* **What you should do**
In the records below, find the line containing "Select the Chill'n palm helmet skin card" and restate it and all lines after it exactly, through the last line.

(Data excerpts)
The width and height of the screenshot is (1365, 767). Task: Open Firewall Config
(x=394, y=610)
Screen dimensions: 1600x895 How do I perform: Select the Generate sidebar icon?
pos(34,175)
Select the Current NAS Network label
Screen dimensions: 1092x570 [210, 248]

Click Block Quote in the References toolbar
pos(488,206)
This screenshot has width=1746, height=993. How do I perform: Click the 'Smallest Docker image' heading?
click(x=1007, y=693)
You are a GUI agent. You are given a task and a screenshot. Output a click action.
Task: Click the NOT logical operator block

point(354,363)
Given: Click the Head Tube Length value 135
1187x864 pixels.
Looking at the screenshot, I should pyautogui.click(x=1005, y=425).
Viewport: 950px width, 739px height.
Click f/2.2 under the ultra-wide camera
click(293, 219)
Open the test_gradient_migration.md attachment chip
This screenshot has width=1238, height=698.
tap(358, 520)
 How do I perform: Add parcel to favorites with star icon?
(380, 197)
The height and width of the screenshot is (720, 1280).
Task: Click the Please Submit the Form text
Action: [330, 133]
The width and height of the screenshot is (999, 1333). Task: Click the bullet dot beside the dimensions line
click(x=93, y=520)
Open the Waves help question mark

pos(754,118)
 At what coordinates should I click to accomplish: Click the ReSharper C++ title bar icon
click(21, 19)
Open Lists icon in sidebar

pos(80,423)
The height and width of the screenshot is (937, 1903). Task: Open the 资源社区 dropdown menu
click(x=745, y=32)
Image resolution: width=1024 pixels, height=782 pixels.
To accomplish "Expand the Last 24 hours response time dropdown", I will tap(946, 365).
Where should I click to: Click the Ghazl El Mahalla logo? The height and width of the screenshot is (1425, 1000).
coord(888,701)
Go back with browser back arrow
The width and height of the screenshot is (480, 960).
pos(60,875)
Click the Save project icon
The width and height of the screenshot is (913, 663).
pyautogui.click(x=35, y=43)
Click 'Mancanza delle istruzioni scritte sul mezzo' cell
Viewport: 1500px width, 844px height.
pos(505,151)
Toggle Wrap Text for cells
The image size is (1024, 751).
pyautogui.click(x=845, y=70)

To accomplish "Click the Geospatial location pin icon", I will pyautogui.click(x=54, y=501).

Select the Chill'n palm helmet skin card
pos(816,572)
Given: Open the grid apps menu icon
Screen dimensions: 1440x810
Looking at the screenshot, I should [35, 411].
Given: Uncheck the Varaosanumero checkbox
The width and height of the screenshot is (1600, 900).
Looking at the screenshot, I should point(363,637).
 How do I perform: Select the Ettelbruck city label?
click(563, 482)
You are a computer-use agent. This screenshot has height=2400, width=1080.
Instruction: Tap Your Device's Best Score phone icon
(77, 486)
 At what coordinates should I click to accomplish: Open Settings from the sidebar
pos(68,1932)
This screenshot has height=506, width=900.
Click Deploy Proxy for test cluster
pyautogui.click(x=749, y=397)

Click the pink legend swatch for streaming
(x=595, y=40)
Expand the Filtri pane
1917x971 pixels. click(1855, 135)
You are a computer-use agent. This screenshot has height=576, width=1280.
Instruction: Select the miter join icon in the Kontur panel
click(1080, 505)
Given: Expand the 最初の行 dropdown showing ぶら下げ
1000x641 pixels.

* **Exercise solution**
Select the Chill'n palm helmet skin card
pos(816,572)
Given: Open the grid apps menu icon
Screen dimensions: 1440x810
Looking at the screenshot, I should [35, 411].
Given: Uncheck the Varaosanumero checkbox
The width and height of the screenshot is (1600, 900).
Looking at the screenshot, I should point(363,637).
 How do I perform: Select the Ettelbruck city label?
click(563, 482)
You are a computer-use agent. This screenshot has height=2400, width=1080.
Instruction: Tap Your Device's Best Score phone icon
(77, 486)
 At what coordinates should I click to accomplish: Open Settings from the sidebar
pos(68,1932)
This screenshot has height=506, width=900.
Click Deploy Proxy for test cluster
pyautogui.click(x=749, y=397)

Click the pink legend swatch for streaming
(x=595, y=40)
Expand the Filtri pane
1917x971 pixels. click(1855, 135)
You are a computer-use agent. This screenshot has height=576, width=1280.
Instruction: Select the miter join icon in the Kontur panel
click(1080, 505)
Given: Expand the 最初の行 dropdown showing ぶら下げ
1000x641 pixels.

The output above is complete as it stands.